:: EXCERPT ::
-=-=-
New Jersey. SOTZMANN, D. F./ EBELING, C.D.  [Hamburg: 1797]  New Jersey Entworfen von D.F. Sotzmann.  25 ½ x 18 ½ inches.  Copperplate engraving with period wash color; mended split left margin just entering surface, some staining, wear top & bottom margins, very good overall.                                                                                                                                         


A rare and elegantly engraved map of New Jersey, and although published in Germany, it was remarkably the best available of the state in the Federal period.  While based on Faden’s masterful 1777 “The Province of New Jersey,” the Sotzmann map provided key updates, such as the addition of towns, meeting houses, a revised northern boundary with New York, and a re-drawing of the Cape May peninsula.  Also, this map’s superb engraving transformed Faden’s somewhat cluttered map into a much clearer, accessible work.


The Sotzmann-Ebeling state maps are "among the rarest of cartographic Americana for the closing decade of the eighteenth century." "Only a small number of American collections, among them the Library of Congress and Harvard University, have copies of all ten published maps" (Ristow).  To produce these maps, Ebeling conducted a tireless correspondence with American mapmakers to obtain the most advanced maps of the states.  This map was one of only 10 produced by Ebeling and Sotzmann out of a proposed 18 for the Atlas von Nordamerika, which was to supplement a multi-volume history of America.  Since the atlas was never completed, the maps were published separately, accounting for their rarity.  The maps are also marked by a precision and elegance in their engraving that far exceeded that of the maps they were based on.  In fact, many were the best maps available of individual American states at the time.
-=-=-
:: DATA SEGMENT ::
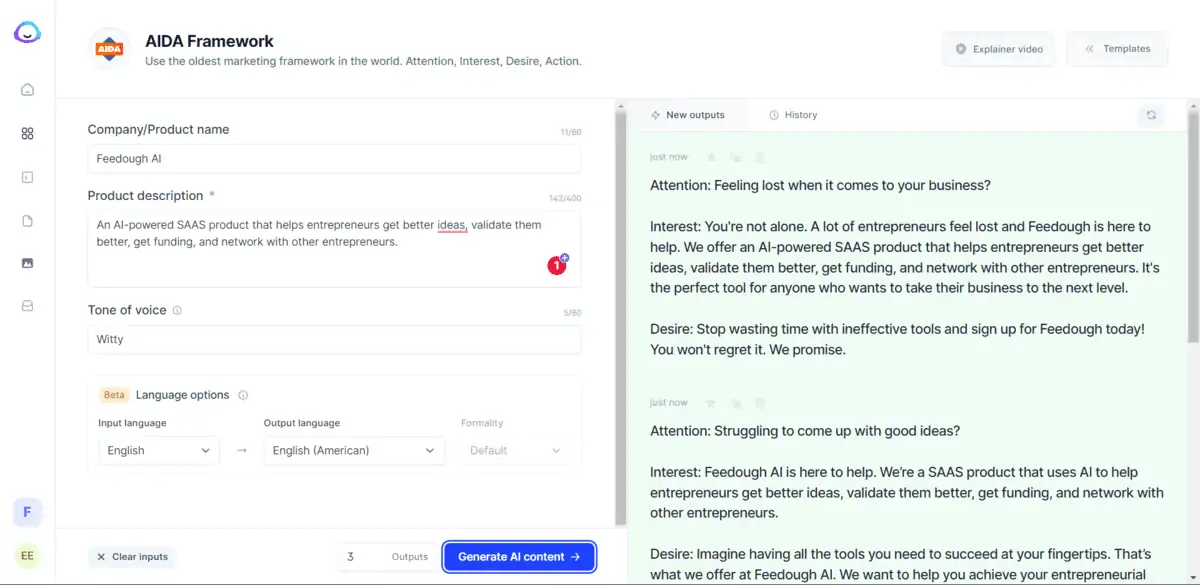Viewport: 1200px width, 585px height.
Task: Open the Formality dropdown
Action: coord(515,451)

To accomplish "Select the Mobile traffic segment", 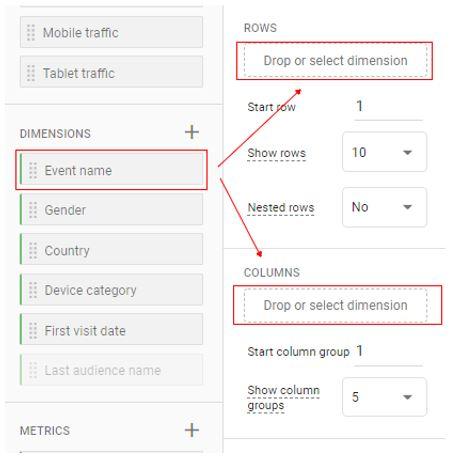I will pos(111,32).
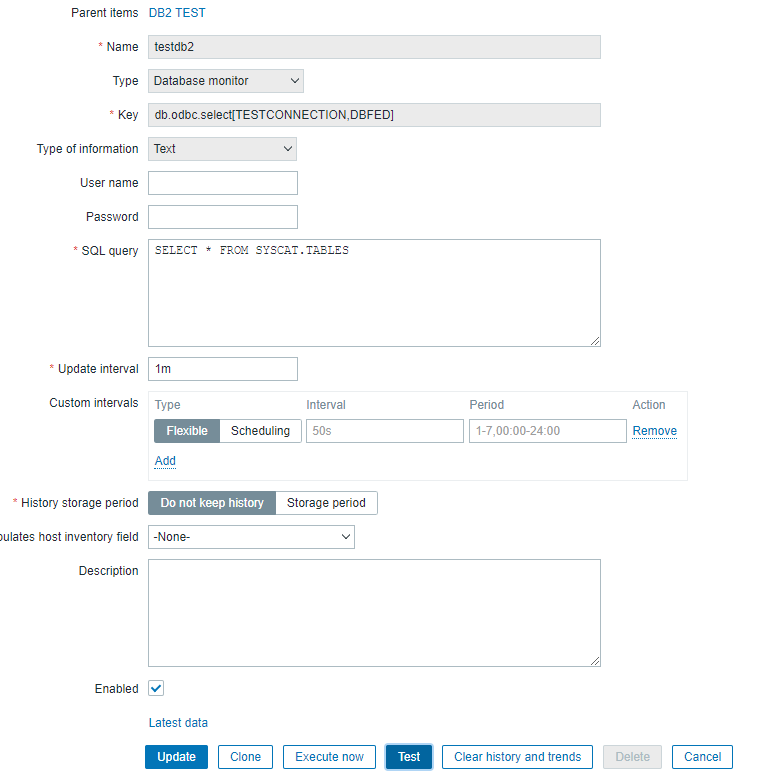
-=-=-
:: PROBLEM SET ::
1. Name each update that the map description says the Sotzmann map added to Faden's 1777 map.
2. Copy out the map description word for word, from "A rare and elegantly" down to "clearer, accessible work.".
The listing above stands apart from the map description.

:: RESPONSES PER TASK ::
1.
- the addition of towns
- meeting houses
- a revised northern boundary with New York
- a re-drawing of the Cape May peninsula

2.
A rare and elegantly engraved map of New Jersey, and although published in Germany, it was remarkably the best available of the state in the Federal period.  While based on Faden’s masterful 1777 “The Province of New Jersey,” the Sotzmann map provided key updates, such as the addition of towns, meeting houses, a revised northern boundary with New York, and a re-drawing of the Cape May peninsula.  Also, this map’s superb engraving transformed Faden’s somewhat cluttered map into a much clearer, accessible work.